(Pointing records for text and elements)
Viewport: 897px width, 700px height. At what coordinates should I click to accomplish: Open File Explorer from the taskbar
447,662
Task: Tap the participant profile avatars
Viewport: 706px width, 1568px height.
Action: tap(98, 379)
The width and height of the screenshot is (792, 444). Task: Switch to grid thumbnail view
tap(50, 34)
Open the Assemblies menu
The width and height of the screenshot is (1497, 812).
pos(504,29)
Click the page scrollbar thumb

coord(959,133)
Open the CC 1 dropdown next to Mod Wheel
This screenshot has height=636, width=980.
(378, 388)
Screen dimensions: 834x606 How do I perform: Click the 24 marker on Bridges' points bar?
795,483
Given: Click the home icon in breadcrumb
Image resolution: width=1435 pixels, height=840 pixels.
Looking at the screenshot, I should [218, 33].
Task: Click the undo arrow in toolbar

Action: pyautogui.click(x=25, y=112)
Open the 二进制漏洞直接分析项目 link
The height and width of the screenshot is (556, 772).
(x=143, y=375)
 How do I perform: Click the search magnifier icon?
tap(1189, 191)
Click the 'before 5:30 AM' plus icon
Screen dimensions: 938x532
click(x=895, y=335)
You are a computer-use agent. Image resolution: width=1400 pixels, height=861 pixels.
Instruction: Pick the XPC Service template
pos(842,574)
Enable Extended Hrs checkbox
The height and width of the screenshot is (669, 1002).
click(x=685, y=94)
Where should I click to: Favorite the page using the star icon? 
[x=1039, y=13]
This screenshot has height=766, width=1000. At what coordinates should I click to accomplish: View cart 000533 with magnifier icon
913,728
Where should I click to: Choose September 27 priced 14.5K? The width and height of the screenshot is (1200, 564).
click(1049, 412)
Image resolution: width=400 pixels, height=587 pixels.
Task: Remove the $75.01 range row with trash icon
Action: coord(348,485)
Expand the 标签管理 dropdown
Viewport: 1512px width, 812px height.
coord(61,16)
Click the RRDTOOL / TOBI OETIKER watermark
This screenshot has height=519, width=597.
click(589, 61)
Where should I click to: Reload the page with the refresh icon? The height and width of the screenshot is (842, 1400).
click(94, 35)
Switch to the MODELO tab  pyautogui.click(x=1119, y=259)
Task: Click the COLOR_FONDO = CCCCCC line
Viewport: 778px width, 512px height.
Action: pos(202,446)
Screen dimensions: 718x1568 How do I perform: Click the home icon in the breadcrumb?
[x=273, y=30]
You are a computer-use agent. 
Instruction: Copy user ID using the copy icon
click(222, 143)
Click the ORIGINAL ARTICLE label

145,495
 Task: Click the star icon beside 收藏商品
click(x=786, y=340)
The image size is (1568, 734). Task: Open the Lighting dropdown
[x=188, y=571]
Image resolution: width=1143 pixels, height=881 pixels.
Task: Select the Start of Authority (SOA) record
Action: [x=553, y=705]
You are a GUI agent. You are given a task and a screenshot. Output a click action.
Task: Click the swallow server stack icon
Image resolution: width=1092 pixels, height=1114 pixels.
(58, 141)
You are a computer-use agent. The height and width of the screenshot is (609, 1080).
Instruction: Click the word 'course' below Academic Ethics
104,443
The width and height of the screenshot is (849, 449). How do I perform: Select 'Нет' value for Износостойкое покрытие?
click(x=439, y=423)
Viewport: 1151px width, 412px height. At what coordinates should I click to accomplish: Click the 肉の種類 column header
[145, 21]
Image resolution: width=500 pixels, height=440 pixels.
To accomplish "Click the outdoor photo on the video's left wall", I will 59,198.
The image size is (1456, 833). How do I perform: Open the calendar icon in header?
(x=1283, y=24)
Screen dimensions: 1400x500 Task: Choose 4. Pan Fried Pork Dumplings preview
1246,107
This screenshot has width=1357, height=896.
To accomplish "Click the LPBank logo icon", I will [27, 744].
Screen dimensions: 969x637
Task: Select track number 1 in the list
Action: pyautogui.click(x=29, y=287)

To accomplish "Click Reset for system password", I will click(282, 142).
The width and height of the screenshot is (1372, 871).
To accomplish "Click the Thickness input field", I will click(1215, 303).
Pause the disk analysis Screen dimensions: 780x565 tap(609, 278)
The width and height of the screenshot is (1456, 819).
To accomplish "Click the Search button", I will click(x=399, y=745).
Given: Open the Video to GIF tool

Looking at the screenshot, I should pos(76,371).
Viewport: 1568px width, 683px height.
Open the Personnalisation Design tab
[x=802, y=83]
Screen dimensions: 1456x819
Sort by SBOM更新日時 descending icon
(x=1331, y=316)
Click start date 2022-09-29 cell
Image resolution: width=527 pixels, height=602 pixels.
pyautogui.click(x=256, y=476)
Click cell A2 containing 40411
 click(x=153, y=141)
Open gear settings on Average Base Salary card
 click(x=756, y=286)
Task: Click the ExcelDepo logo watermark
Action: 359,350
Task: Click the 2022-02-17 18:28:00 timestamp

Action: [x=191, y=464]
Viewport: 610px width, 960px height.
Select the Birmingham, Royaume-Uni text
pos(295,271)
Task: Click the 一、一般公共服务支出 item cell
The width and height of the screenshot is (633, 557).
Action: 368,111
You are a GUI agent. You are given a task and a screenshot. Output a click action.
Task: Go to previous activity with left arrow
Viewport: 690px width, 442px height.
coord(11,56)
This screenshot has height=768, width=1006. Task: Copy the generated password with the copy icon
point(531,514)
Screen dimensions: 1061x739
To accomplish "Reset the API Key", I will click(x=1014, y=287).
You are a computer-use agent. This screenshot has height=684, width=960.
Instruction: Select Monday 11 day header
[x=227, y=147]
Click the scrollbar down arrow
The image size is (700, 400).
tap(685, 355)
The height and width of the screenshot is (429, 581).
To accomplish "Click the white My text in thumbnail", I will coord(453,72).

■ **PROBLEM REQUIREMENTS**:
Rescale the rows from the start through the line containing "Action: tap(98, 379)" by writing out every line in full and multiplying each coordinate given as an answer by 0.35. Round each result to a whole number, with halves rounded up.

■ **THE SOLUTION**:
Viewport: 897px width, 700px height. At what coordinates should I click to accomplish: Open File Explorer from the taskbar
156,232
Task: Tap the participant profile avatars
Viewport: 706px width, 1568px height.
Action: tap(34, 133)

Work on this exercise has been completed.